The second is to take Republican obstruction of Obama's job creation strategies, and claim that this demonstrates Obama's incompetence.  Fortunately  for the American people, we have Paul Krugman to point out what it going on.   The Republicans actually got what they wanted during Obama's first term: reduced government sector employment of 571,000, albeit mainly at the state and local level. If the jobs and economy didn't grow like they said,  it was their ideology which failed, not the president's.

http://www.nytimes.com/2012/09/10/opinion/krugman-obstruct-and-exploit.html?WT.mc_id=NYT-E-I-NYT-E-AT-0912-L19&nl=el

The question then becomes, under what scenario could the Republicans improve on jobs growth.  If they cut more jobs from government and offer more tax cuts to the rich, the middle class will never develop the spending necessary to create demand.  So Romney plans a stimulus of military money, and military jobs, but he is not talking millions of jobs.  As a stimulus, his plan is less than what the President offered in 2009.

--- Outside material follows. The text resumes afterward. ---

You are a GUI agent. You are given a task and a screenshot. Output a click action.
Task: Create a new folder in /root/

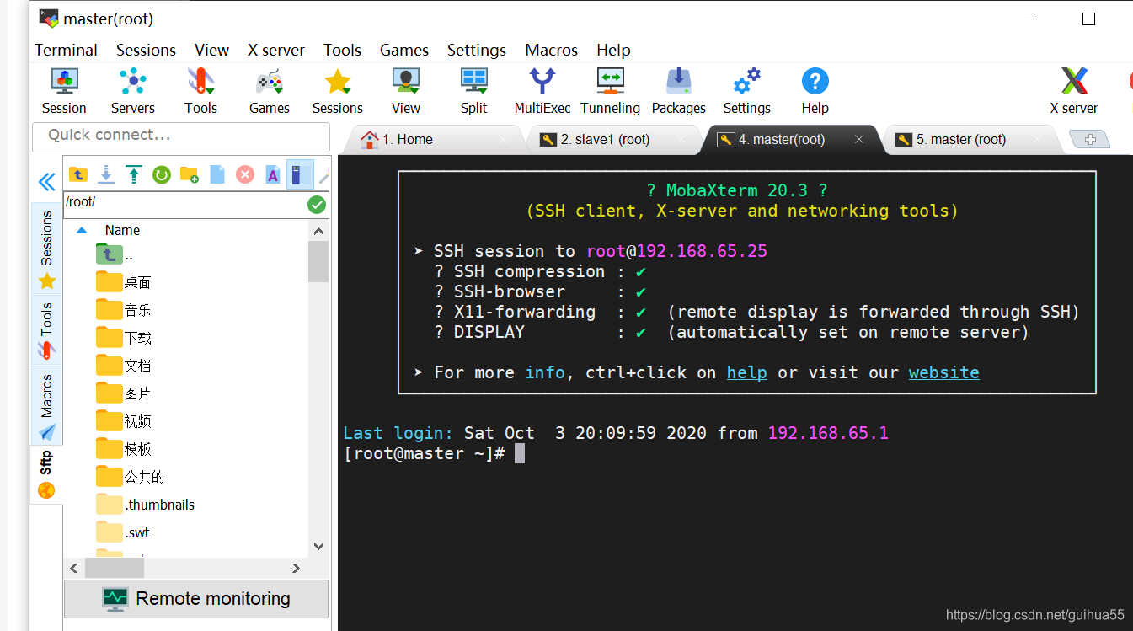click(x=189, y=174)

So what can they do?  Pretty much only thing they can do, if they won't embrace protectionism, is to find a way to get business to start hiring again.  To believe that the Republicans can succeed in creating more jobs than Obama, you have to concede that the Republicans have sabotaged the economy by withholding jobs under Obama.  In short, you have ask the public to surrender politically to the rich, to acknowledge that the public no longer has the right to govern themselves, but only to accept the dictates of corporate power.  And that's a bleak vision for America.